СПИСОК ЗАДАНИЙ:
a – Назовите всех правителей, которых Усама бен Ладан, согласно тексту о крестовых походах, упоминает как предводителей прежних крестовых походов.
b – Поддержку каких двух стран пытался обеспечить Джордж Буш, по словам текста о крестовых походах?

ТЕКСТ:
===============
Согласно традиционному представлению, движение крестоносцев неразрывно связано с борьбой против ислама. Такое представление живо и по сей день — это было подчеркнуто Усамой бен Ладаном, который провел параллель между крестоносцами, сражающимися против ислама, и американскими действиями в Афганистане в 2001–2002 годах. Он заявил, что «эта война похожа на предшествующие крестовые походы, возглавляемые Ричардом Львиное Сердце, [Фридрихом] Барбароссой [Германским] и [королем] Людовиком [IX] Французским. В нынешнем веке они остались далеко позади [Джорджа] Буша». Более того, пропаганда Аль-Каиды называет Израиль наследием государства крестоносцев XII и XIII веков.[9]
На Западе некоторые тоже оглядываются на средневековье. Сразу после нападения террористов в сентябре 2001 года президент Джордж Буш спонтанно вспомнил о Священной войне, призвав к крестовому походу против Аль-Каиды. Пытаясь обеспечить поддержку со стороны Египта и Сирии, двух стран, на которые оказали непосредственное воздействие средневековые крестовые походы, он одновременно апеллировал к воззрениям, которые рассматриваются на Ближнем Востоке как символ западного империализма.[10]
Исход Четвертого крестового похода представляет драматическое искажение одной из основополагающих идей католицизма относительно борьбы с язычниками. И современники событий, и нынешние историки одинаково загипнотизированы произошедшим менее чем за век превращением движения, начавшегося с декларации о возвращении христианам Святой Земли, в орудие разрушения самого прекрасного города христианского мира.
===============
[Сохранённые записи данных]

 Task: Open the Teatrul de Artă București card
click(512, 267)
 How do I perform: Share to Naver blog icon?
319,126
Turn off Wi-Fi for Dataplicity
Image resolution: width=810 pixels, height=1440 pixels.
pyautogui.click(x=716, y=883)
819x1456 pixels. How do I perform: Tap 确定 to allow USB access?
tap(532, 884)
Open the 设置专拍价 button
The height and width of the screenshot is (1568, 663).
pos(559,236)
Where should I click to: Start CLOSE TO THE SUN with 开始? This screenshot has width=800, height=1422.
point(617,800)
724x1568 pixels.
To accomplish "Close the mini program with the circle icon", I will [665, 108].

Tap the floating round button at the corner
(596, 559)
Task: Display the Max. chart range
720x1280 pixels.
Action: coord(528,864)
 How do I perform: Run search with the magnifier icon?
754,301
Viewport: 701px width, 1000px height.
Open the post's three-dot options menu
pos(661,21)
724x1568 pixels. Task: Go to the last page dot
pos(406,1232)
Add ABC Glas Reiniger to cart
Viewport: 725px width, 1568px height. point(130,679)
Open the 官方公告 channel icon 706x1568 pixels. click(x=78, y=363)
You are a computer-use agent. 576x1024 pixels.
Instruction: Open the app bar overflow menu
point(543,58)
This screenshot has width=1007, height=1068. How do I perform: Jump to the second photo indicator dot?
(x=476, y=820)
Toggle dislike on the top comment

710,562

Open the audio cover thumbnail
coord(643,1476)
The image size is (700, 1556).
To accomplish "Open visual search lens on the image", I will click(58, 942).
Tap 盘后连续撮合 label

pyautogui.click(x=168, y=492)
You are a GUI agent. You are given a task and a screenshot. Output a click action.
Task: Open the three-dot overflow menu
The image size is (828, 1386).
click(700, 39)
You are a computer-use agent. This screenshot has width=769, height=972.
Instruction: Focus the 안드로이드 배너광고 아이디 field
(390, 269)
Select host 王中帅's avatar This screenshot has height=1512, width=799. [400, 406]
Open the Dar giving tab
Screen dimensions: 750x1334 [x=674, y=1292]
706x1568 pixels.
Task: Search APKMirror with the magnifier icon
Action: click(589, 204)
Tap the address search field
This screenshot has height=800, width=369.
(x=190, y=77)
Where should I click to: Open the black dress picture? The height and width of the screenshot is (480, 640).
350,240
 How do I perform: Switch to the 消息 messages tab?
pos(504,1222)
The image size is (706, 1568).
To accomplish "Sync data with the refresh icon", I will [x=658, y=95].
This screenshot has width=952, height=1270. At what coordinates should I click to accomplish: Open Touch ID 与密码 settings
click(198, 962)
===============
ОТВЕТЫ НИЖЕ:
a – Ричард Львиное Сердце, Фридрих Барбаросса, Людовик IX

b – Египта и Сирии.